--- Data supplied Enclosed Below ---

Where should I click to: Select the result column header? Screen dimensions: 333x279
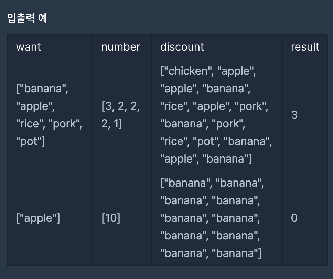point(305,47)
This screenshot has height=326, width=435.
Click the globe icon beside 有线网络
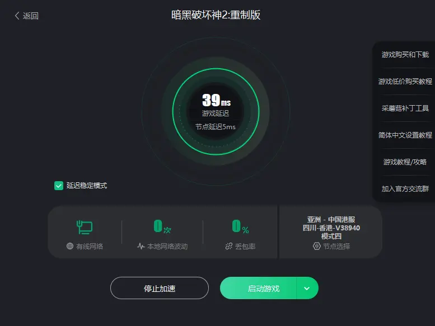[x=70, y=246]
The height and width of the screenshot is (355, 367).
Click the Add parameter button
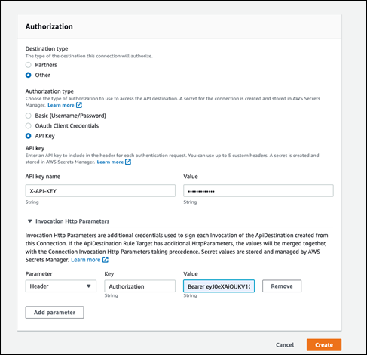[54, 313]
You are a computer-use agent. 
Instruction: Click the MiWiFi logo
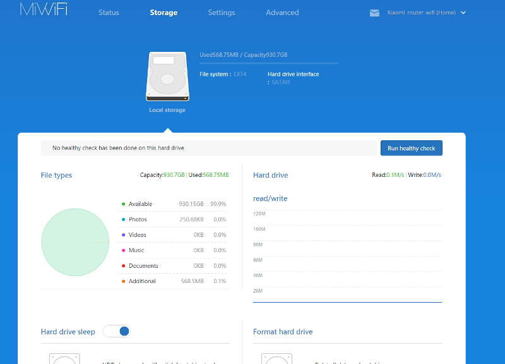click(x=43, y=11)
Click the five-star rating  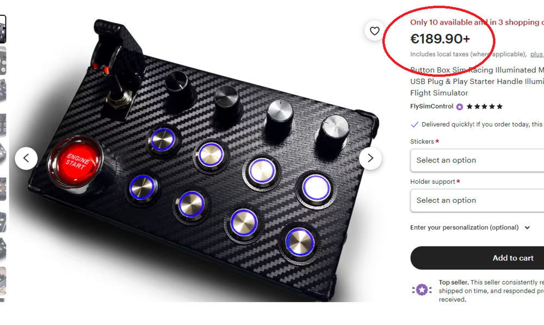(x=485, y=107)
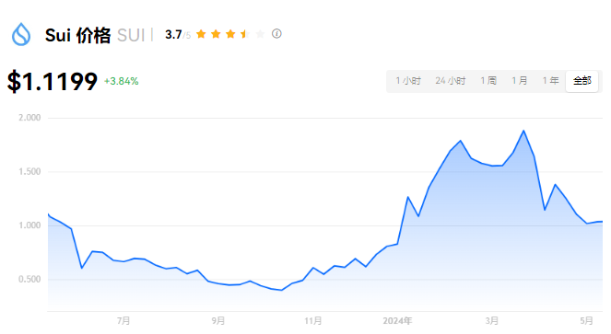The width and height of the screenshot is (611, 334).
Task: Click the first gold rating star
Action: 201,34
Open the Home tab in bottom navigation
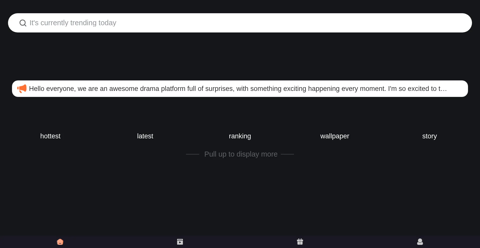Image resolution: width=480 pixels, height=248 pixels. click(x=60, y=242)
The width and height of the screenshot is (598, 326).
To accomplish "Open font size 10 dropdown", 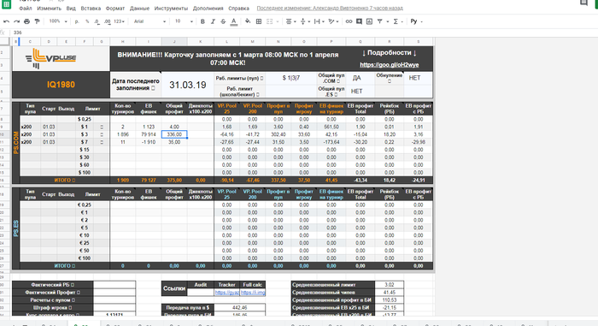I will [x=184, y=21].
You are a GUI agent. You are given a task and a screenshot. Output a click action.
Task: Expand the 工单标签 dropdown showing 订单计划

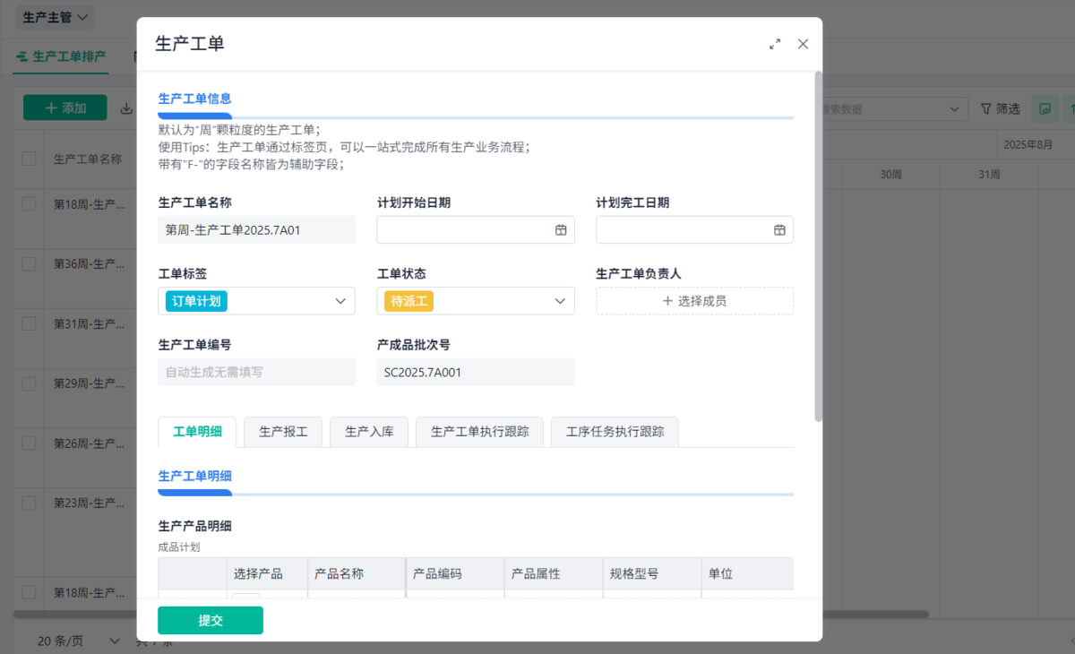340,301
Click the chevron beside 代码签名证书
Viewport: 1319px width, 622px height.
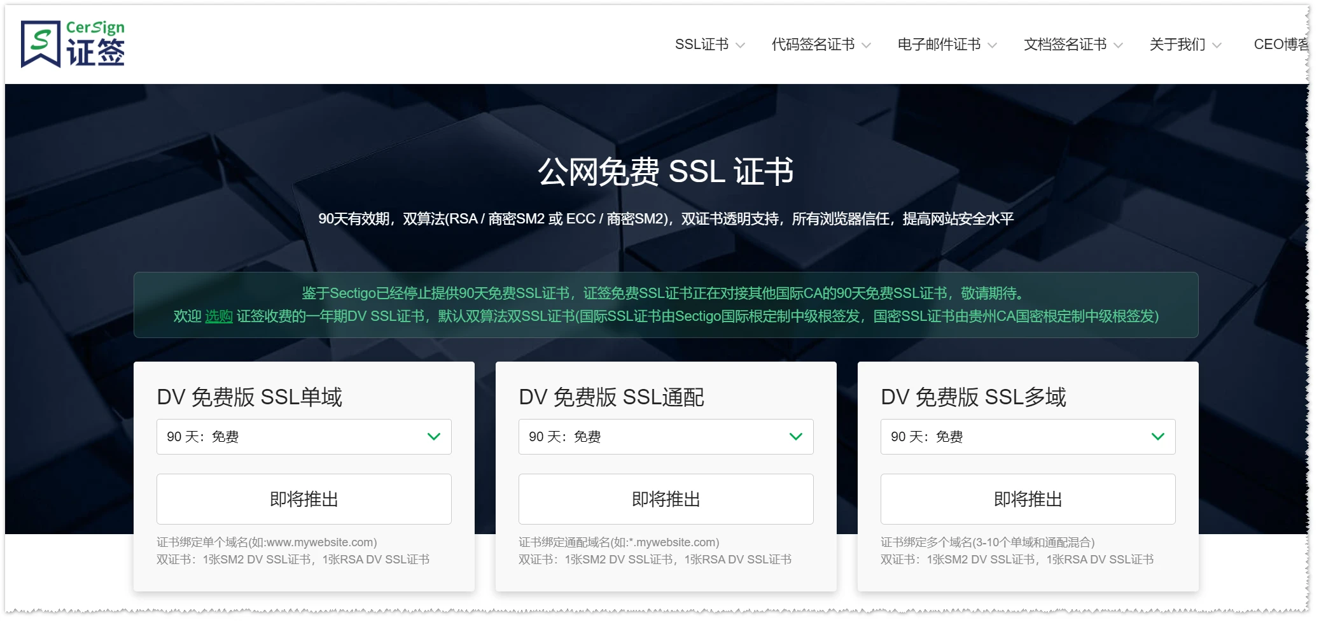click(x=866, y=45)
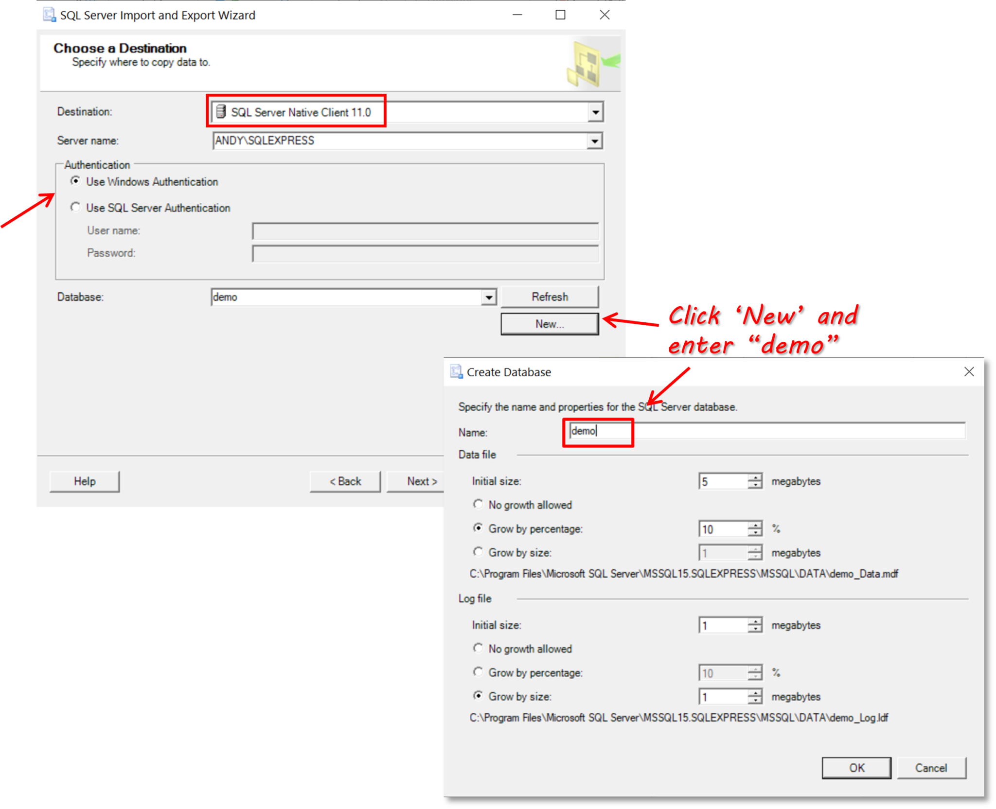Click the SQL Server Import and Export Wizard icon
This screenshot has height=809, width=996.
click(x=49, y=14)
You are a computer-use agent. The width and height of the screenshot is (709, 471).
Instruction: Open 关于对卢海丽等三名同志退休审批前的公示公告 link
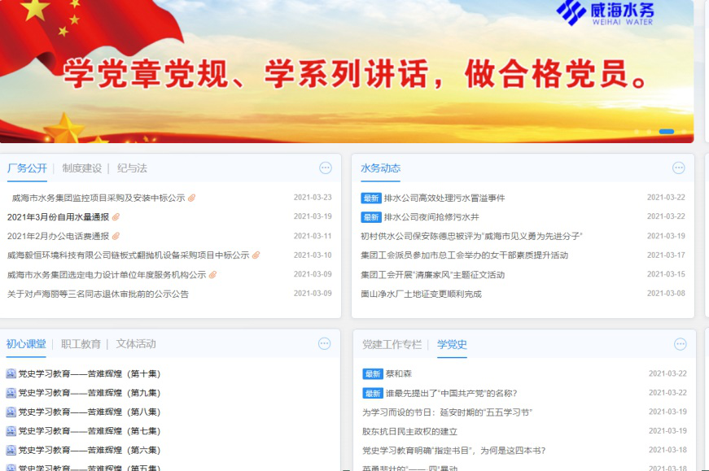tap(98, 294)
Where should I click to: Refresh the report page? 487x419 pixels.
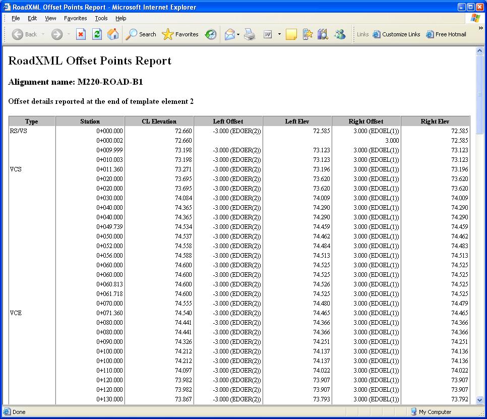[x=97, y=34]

--- End of Enclosed Data supplied ---

Work instruction:
Print exactly, with no pictures, the lines above from the one that holds "You are a GUI" through the one that holds "You are a computer-use agent. The", both of them included.

Exercise response:
You are a GUI agent. You are given a task and a screenshot. Output a click action.
Task: Expand the 工单标签 dropdown showing 订单计划

340,301
Click the chevron beside 代码签名证书
Viewport: 1319px width, 622px height.
click(x=866, y=45)
Click the SQL Server Import and Export Wizard icon
This screenshot has height=809, width=996.
click(x=49, y=14)
You are a computer-use agent. The width and height of the screenshot is (709, 471).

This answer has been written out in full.